Day one Apple TV security issues take center stage
The new Apple TV, as a revamped, app-heavy platform, promises to take the set-top box and casual gaming console to new heights and disrupt both industries to no small degree. But for a company so dedicated to secure user authentication, the device’s launch software’s lack of security is open to scrutiny.
In short, Apple TV needs a keyboard.
For obvious reasons (cost considerations being the chief one), such a feature couldn’t be included with the controlling unit or bundle itself, but we all expected — rightfully so — that Apple’s official Remote app would be updated to support Apple TV by its first day of availability. We can only imagine that it’s in the process of being revamped for the new experience, but the fact that it’s not ready yet indicates a major lapse in judgment and a major oversight re: private user information.
Want to buy an app from the App Store?

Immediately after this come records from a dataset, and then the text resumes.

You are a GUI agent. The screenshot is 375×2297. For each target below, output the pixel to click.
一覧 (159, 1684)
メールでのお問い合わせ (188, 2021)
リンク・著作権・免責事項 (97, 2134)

Enter your password (or, worse, turn off password protection altogether, and try to get refunds for your kid’s hyperactive IAP proclivities). Of course, you better make sure to tell your guests to turn around for 10 minutes while you slowly navigate through the single-line alphabet and enter every letter of the code. Because this is what that process looks like, and anyone who cares to can easily glean your password:
As if that weren’t bad enough, the associated email account to said password is not redacted and totally open to prying eyes. So now, a savvy thief (or, really, an almost completely inept one) can easily get everything needed to compromise not only your Apple TV accounts, but the credentials to your entire iOS life. Identity theft has never been so easy.
To some degree, console gamers have long been familiar with this issue, as have Netflix and Hulu and Amazon users via Roku boxes and smart TV software and the like. But the transactions usually supported by those devices — and the lack of their de facto tie-ins to much larger financial and informational ecosystems — render the issue mostly moot. With Apple TV, however, you’re going to get email apps, banking apps, automation apps, service apps for business, and more. Yeah, you’re most likely using this thing at home, but it’s still an issue.
And even if it weren’t a glaring security problem, the actual process of such text entry is painfully frustrating. Make a mistake, and you risk chucking your controller through your TV in abject frustration. (On the other hand, the conspiracy theorist in me thinks maybe that’s actually Apple’s long-term play to begin with …)
Still, the biggest curiosity, at least for me, is that Touch ID on iPhone is not supported for all this out of the gate. In fact, it seems that, for whatever reason, the iPhone itself is not supported out of the gate. As Apple is all about handset-as-hub, that strikes me as singularly weird. Similarly, there’s no support for Apple Watch authentication, either, making the company’s baffling synergy strategy that much more mysterious.
All that said, we fully expect Apple TV and its iPhone/Apple Watch supporting remote apps — both first- and third-party — to be updated to address these concerns in the near future.
For now, though, keep your blinds closed and only invite trusted friends into your inner Apple sanctum.